Pero no hay mal que por bien no venga, oigan. Todo esto me ha
dado una idea. De pequeño me sacudieron las mías y las del
pulpo; y va siendo hora, creo, de que los culpables de aquel
infierno paguen lo que hicieron. Yo también exijo justicia. Mi padre,
sin ir más lejos, me dio una vez cuatro bofetadas que hoy le
habrían costado, por lo menos, un destierro a Ceuta. Y mi madre,
hasta que tuve edad suficiente para inmovilizarla con hábiles
llaves de judo, no vean cómo nos puso con la zapatilla, durante
años atroces, a mi hermano y a mí. Guapos, nos puso. Por no
hablar de los Maristas, donde el hermano Severiano nos torturaba
bestialmente dándonos capones en clase, y donde el Poteras –a
quien Dios haya perdonado–, cada vez que le pegábamos fuego a
una papelera o escribíamos El Poteras es un cabrón en la pizarra,
nos aplicaba la intolerable violencia de endiñarnos con el puntero
y la chasca sin respeto por nuestros derechos humanos. Como en
Guantánamo. Y así ha salido mi generación, perdida. De trauma en
trauma. Por eso va siendo hora de que los culpables rindan
cuentas a la Justicia. Memoria histórica para el nene y la nena.

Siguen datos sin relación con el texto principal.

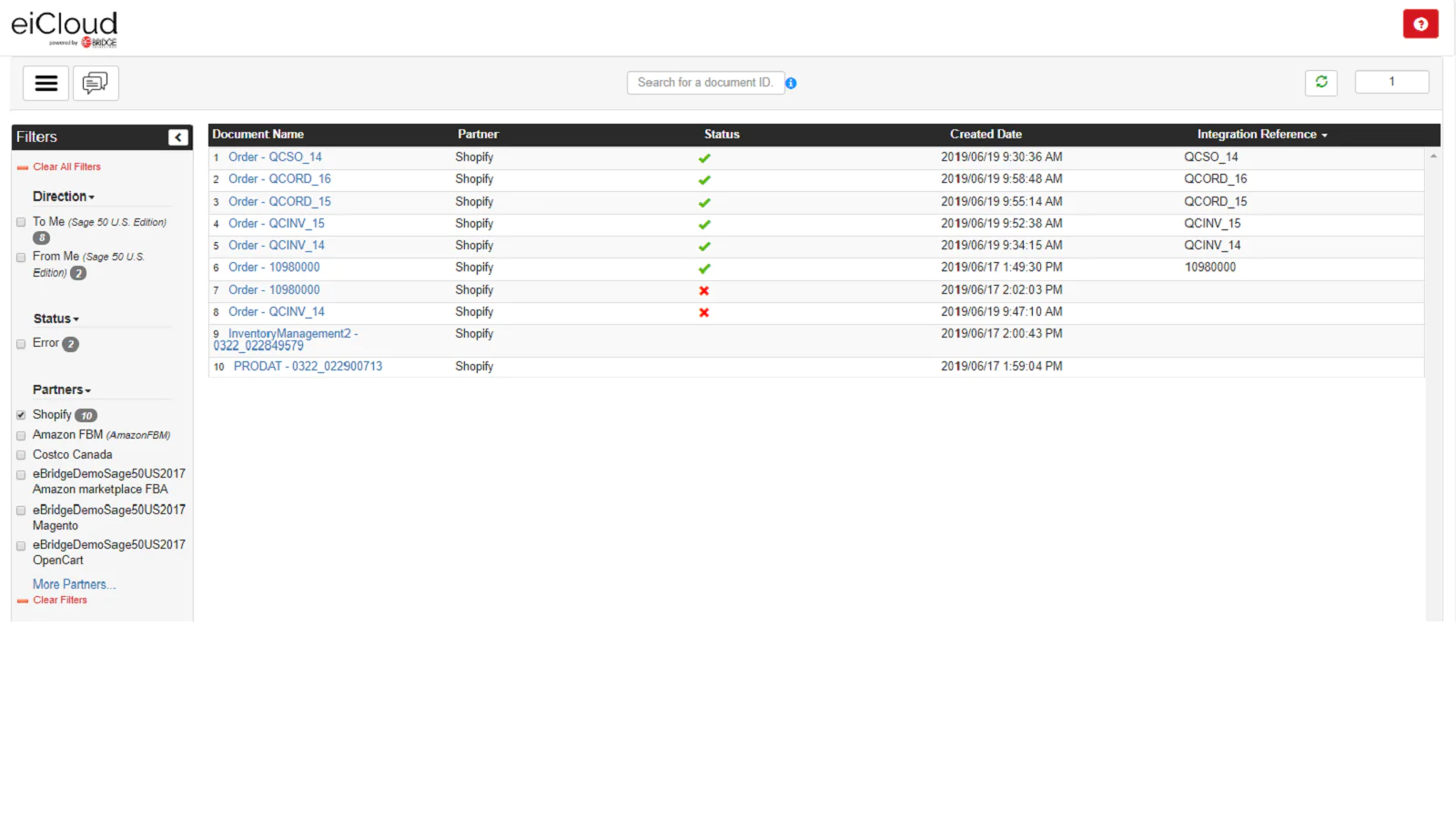Click the green refresh icon
The width and height of the screenshot is (1456, 819).
(1320, 82)
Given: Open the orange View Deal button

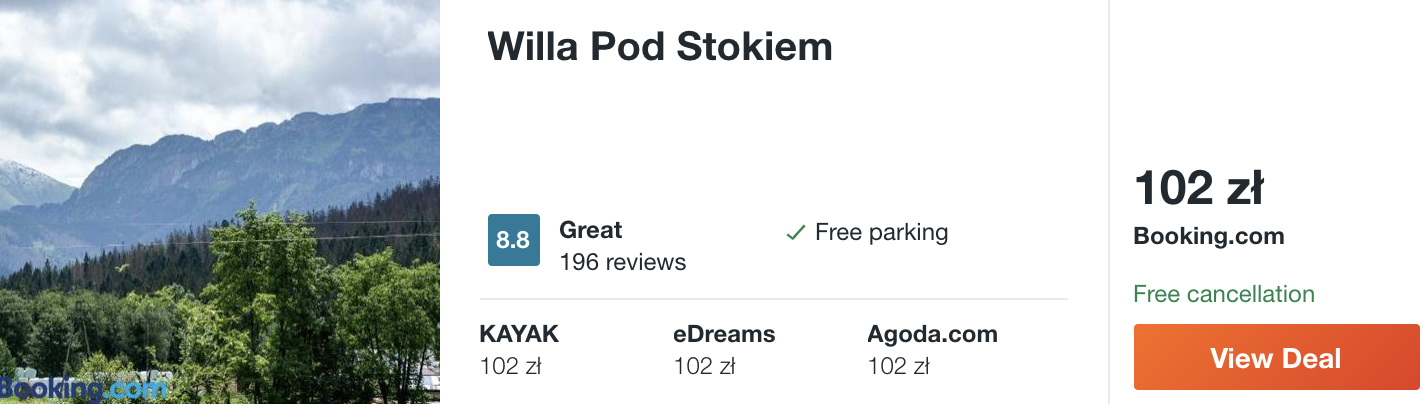Looking at the screenshot, I should [x=1276, y=357].
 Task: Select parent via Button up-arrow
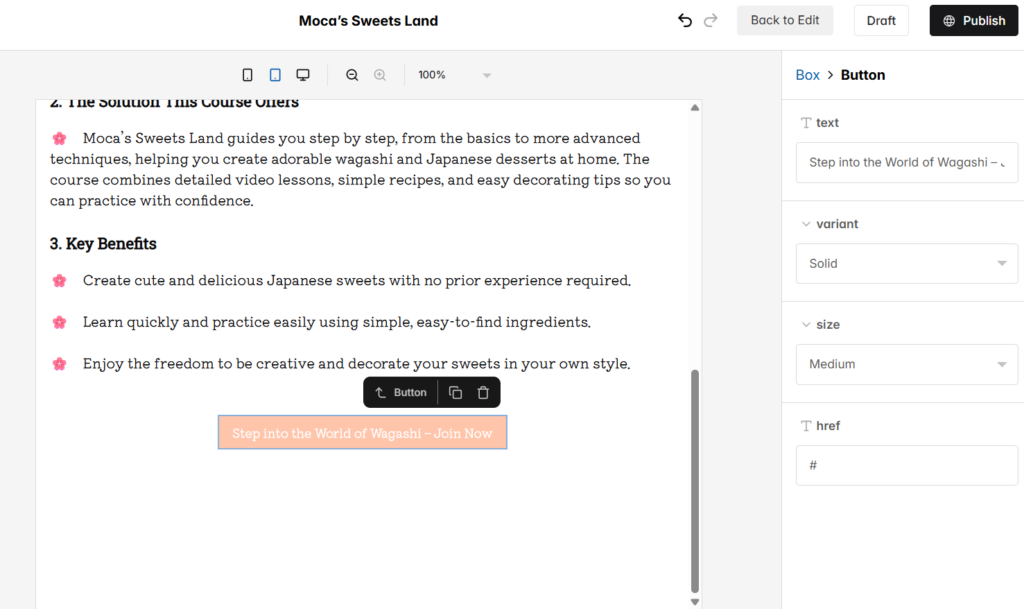[381, 393]
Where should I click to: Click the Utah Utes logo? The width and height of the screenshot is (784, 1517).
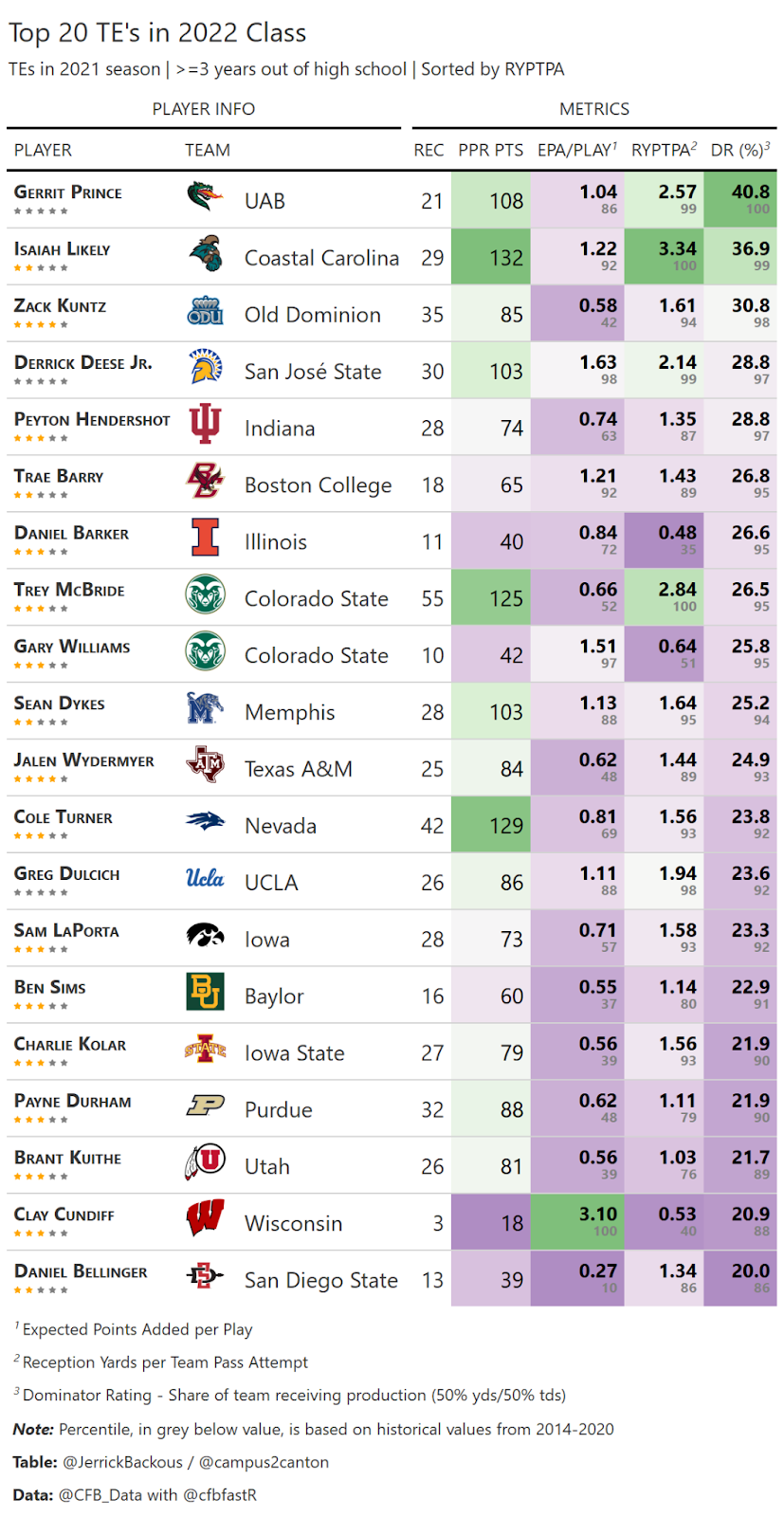(x=205, y=1162)
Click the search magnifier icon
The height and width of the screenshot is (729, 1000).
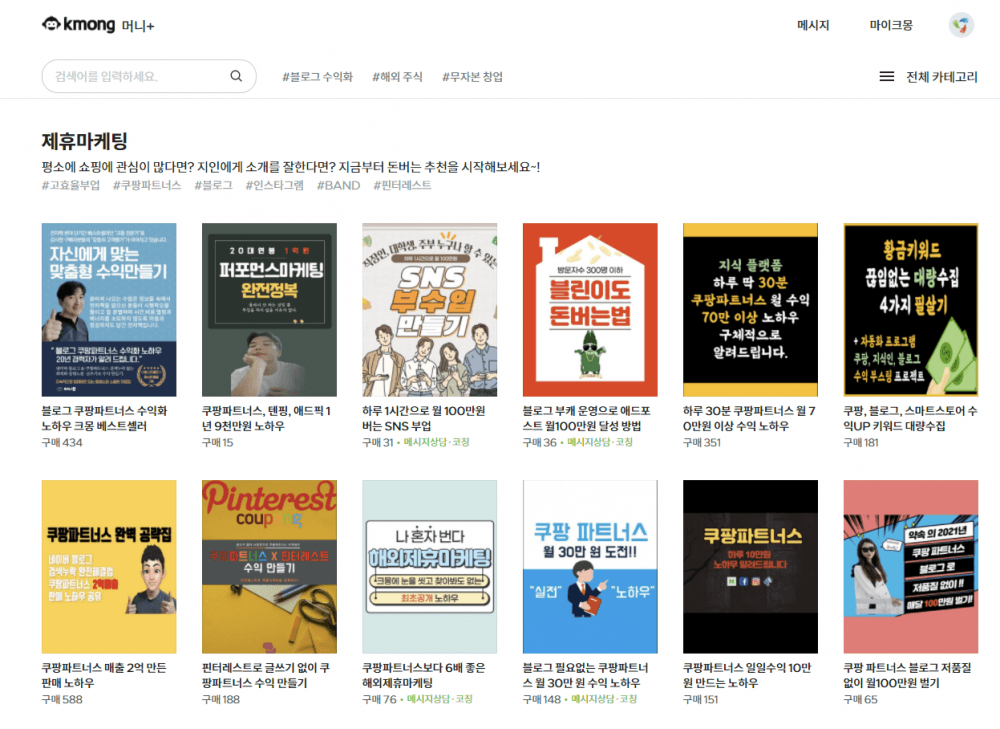coord(236,76)
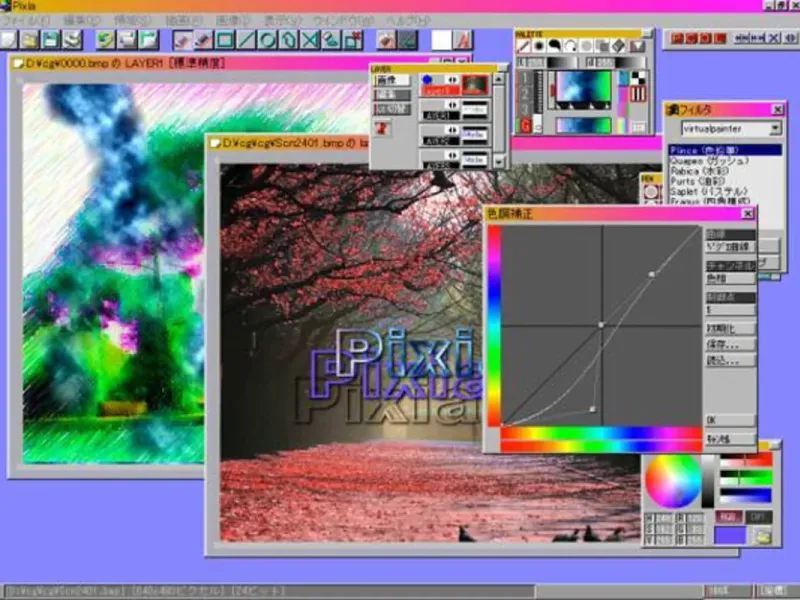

Barra libre. Así que voy a pedirle al juez Garzón que abra una
causa general que los ponga firmes a todos. Que encierre en la
cárcel a los que sigan vivos, que alguno queda –tiembla,
Severiano–, y desentierre a los otros para escupir sobre sus
huesos. A mi padre, por ejemplo, ya no lo pillan. Lástima. Pero mi
madre sigue ahí, tan campante. Sus ochenta y cuatro años no
tienen por qué ponerla a salvo de su cruel salvajismo de antaño.
En esta España, líder moral de Occidente, lo de la zapatilla no
puede quedar impune. O sea. Más vale tarde que nunca.